Shell refund UK Government
Allseas' Pioneering Spirit vessel removing the Brent Delta topsides in 2017.

Shell received a refund from the UK Government of around $100 million in 2020, according to new figures.

In its Payments to Governments report, released on Wednesday, the energy giant revealed that the rebate was largely down to its decommissioning of the Brent field.

It makes it back to back years of refunds for Shell, which received $116.5m (£94.5m) from HM Revenue and Custom (HMRC) in 2019.

Under Westminster’s taxation system, UK operators can offset losses incurred by retiring oil and gas assets against taxes previously paid on them, backdated to 2002.

The process is intended to encourage future investment.

UK Government recently widened the scope of what could be considered decommissioning to include certain costs incurred prior to the approval of an abandonment programme.

Shell’s latest report, which is a legally required document outlining contributions made to governments in the 24 countries it has upstream operations, shows that, rather than paying taxes in the UK last year, the firm received a rebate of $106m (£76m) from HMRC.

The majority of that refund ($72m/£52m) relates to decommissioning costs incurred on Brent, which is currently in the process of being wound down.

The iconic North Sea field has contributed more than £20 billion in tax revenue to the UK Government’s coffers.

An ‘entity level payment’ of $18m (£13m) was made to the oil and gas giant, while other rebates, including $11m (£8m) for UK offshore operated projects, were also recorded.

Last year, Shell paid industry regulator the Oil and Gas Authority $7m (£5m), although details about what the costs relate to weren’t released.

A further $299,420 (£216,586) was paid to Crown Estate Scotland.

Elsewhere, the Norwegian state received $1.8bn (£1.3bn) from Shell, largely down to its sizeable production entitlement from the Ormen Lange gas field.

Globally, the Anglo Dutch supermajor paid governments a total $13bn (£9bn), with Nigeria emerging as the biggest beneficiary.

The company paid Nigeria $3.24bn in 2020, down from $5.63bn in 2019.

Shell paid the largest amount via a production entitlement to Nigerian National Petroleum Corp. (NNPC), of $2.28bn, down from $3.98bn in 2019.

Some NGOs have criticised the company for failing to provide granular detail on payments in Nigeria.

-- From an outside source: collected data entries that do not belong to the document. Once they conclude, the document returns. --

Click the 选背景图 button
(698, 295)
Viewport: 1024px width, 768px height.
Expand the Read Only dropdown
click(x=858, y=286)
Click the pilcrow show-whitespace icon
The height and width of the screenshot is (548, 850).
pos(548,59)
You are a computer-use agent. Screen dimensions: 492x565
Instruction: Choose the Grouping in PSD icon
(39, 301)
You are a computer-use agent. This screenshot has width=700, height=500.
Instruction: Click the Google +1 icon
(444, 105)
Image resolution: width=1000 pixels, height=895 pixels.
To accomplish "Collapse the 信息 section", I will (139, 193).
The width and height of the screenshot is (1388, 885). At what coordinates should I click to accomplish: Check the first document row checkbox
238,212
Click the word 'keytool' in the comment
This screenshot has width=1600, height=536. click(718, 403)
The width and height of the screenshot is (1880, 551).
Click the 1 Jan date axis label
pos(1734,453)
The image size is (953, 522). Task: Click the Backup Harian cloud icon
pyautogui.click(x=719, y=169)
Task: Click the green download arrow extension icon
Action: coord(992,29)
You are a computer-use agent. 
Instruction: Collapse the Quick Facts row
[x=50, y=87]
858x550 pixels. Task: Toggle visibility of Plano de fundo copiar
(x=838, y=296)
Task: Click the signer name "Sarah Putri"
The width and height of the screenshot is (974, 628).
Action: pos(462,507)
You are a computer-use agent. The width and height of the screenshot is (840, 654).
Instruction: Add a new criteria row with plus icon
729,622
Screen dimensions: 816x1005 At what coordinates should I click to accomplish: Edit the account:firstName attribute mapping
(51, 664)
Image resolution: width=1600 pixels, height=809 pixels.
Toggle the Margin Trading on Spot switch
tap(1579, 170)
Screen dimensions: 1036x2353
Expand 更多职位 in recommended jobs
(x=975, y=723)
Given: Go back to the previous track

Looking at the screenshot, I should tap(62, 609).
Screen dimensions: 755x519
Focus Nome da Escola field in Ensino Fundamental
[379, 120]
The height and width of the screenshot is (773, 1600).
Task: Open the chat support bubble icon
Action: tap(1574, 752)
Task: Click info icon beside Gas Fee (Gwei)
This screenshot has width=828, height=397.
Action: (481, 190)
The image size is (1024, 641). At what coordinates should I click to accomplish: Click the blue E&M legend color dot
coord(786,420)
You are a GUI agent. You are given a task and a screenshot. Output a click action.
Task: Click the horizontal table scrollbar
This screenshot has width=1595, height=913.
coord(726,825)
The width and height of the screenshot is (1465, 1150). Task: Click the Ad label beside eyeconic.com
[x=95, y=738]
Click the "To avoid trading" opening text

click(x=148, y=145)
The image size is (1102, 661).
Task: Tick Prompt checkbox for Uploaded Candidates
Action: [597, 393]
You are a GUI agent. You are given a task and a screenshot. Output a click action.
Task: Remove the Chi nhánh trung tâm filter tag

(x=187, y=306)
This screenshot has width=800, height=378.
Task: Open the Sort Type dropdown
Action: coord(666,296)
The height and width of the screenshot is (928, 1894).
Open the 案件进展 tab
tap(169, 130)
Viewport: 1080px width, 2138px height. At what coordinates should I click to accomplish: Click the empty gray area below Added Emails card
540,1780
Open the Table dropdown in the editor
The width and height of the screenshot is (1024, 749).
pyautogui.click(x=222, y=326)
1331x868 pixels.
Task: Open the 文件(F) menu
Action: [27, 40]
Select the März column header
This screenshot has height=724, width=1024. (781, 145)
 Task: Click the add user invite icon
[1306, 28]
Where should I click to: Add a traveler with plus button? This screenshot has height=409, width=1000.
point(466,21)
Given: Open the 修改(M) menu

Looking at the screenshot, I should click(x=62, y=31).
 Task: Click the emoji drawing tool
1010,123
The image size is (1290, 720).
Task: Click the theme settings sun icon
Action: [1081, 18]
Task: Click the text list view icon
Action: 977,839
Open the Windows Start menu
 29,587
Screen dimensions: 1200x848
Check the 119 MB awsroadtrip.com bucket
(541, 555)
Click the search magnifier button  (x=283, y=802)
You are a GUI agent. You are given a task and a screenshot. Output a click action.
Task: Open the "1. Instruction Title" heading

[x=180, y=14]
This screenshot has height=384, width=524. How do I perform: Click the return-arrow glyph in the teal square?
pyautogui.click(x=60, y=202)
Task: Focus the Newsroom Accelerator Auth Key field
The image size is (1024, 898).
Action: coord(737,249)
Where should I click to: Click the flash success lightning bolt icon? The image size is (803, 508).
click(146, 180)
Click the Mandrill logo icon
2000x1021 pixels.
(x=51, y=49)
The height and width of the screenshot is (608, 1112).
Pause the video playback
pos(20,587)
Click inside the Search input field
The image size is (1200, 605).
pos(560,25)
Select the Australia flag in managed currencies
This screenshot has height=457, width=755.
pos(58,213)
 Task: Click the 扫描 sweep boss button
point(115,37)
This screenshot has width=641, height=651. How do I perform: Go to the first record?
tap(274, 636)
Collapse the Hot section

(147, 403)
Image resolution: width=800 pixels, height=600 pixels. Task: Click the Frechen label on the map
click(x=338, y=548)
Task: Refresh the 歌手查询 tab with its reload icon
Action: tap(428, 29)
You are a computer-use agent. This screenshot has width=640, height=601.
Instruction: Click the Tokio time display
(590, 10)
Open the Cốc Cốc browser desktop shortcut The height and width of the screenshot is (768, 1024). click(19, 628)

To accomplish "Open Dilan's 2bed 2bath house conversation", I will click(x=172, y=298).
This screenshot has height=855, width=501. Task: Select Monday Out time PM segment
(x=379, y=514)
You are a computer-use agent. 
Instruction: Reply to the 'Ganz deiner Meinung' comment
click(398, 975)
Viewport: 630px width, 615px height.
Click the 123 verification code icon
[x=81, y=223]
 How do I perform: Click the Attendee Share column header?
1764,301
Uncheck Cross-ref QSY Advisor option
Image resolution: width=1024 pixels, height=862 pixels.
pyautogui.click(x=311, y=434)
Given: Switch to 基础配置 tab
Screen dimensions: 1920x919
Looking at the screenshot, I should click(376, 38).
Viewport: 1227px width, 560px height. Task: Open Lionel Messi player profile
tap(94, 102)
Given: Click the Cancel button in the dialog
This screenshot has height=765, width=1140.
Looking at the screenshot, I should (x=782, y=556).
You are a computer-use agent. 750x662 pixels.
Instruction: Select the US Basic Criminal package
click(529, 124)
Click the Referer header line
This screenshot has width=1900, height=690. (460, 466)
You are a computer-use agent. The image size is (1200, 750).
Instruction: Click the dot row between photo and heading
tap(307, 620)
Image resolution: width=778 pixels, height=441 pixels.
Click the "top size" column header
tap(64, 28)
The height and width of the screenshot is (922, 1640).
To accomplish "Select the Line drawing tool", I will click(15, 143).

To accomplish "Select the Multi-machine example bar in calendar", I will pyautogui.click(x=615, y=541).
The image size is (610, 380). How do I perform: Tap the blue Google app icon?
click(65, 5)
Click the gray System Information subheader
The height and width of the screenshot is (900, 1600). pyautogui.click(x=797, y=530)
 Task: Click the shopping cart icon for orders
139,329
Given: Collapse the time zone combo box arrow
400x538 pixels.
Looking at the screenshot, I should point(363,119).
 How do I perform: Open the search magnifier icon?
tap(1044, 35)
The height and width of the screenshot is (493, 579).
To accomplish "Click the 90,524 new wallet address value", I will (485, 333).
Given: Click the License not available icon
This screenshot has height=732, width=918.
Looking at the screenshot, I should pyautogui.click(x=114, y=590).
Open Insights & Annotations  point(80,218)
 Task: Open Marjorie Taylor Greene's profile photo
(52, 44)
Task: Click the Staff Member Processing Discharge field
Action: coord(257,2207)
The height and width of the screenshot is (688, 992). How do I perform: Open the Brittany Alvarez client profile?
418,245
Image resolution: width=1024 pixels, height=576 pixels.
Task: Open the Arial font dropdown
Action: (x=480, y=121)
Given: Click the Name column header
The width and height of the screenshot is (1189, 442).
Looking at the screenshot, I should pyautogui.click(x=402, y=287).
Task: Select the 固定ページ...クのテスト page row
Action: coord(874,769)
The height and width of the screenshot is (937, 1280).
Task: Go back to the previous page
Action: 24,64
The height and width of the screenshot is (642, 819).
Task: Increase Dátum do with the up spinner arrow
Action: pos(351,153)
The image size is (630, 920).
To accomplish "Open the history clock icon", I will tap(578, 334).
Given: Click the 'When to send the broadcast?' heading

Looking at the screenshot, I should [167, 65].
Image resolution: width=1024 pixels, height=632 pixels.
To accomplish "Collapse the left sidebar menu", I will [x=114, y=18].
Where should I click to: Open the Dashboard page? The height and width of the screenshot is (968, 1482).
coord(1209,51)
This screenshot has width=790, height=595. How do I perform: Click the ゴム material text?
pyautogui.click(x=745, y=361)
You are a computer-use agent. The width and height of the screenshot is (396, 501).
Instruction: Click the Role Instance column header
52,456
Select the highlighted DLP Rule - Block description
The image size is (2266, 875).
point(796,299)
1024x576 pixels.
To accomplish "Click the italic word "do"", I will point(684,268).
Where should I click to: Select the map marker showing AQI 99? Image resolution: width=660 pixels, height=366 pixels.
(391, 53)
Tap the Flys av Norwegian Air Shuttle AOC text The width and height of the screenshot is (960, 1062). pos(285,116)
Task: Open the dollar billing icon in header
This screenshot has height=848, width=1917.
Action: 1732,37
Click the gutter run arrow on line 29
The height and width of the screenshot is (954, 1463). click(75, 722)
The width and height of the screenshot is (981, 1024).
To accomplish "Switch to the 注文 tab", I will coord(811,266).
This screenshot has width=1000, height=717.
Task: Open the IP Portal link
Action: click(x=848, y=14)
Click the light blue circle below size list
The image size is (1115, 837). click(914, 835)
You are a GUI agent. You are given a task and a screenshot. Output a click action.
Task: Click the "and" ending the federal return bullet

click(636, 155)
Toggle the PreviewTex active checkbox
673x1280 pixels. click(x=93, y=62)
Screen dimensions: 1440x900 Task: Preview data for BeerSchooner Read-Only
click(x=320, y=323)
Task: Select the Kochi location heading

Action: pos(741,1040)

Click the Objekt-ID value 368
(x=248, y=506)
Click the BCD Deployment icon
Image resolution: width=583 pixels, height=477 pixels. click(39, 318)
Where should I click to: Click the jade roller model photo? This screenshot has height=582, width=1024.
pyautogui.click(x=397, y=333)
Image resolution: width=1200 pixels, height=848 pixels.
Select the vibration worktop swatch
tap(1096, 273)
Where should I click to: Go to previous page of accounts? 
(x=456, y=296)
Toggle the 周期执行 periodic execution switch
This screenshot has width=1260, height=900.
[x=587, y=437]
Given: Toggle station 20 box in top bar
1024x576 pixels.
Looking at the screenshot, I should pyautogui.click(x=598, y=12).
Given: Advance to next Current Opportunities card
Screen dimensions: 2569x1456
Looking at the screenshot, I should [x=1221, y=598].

Shell breaks it down into four units, two PSC areas and “west” and “central east” assets.

Payments on the latter two assets were for $929mn and $1.24bn. In footnotes, Shell explained that these figures included payments in kind, indicating prices of $40.6 per boe and $15.9 per boe for the west and central east units.

Meanwhile, Shell has also published its 2020 Sustainability Report and its Industry Association Climate Review.

The documents combine to demonstrate the firm’s efforts to remain at the “forefront of the drive for greater corporate transparency”, particularly around activities that are important to investors, governments and wider society.

The 24th edition of the Shell Sustainability Report outlines Shell’s strategy to become a net-zero emissions energy business by 2050, including its social, safety and environmental performance in 2020.

In his introduction to the report, Shell chief executive officer Ben van Beurden said: “In 2020, the COVID-19 pandemic changed the world and people’s lives in ways we could never have imagined. It was a tough year for everyone. It was a tough year for Shell, but also a year when we set a clear path for our future.

“We refreshed our business strategy and, when we announced it in February 2021, we called it Powering Progress. Powering Progress sets out our goals for powering lives and livelihoods, and respecting nature by protecting the environment. It lays out how we believe Shell can and must play a role as the world accelerates towards a future of zero- and lower-carbon energy.”

Updated at 1:54 pm with more detail on Nigeria.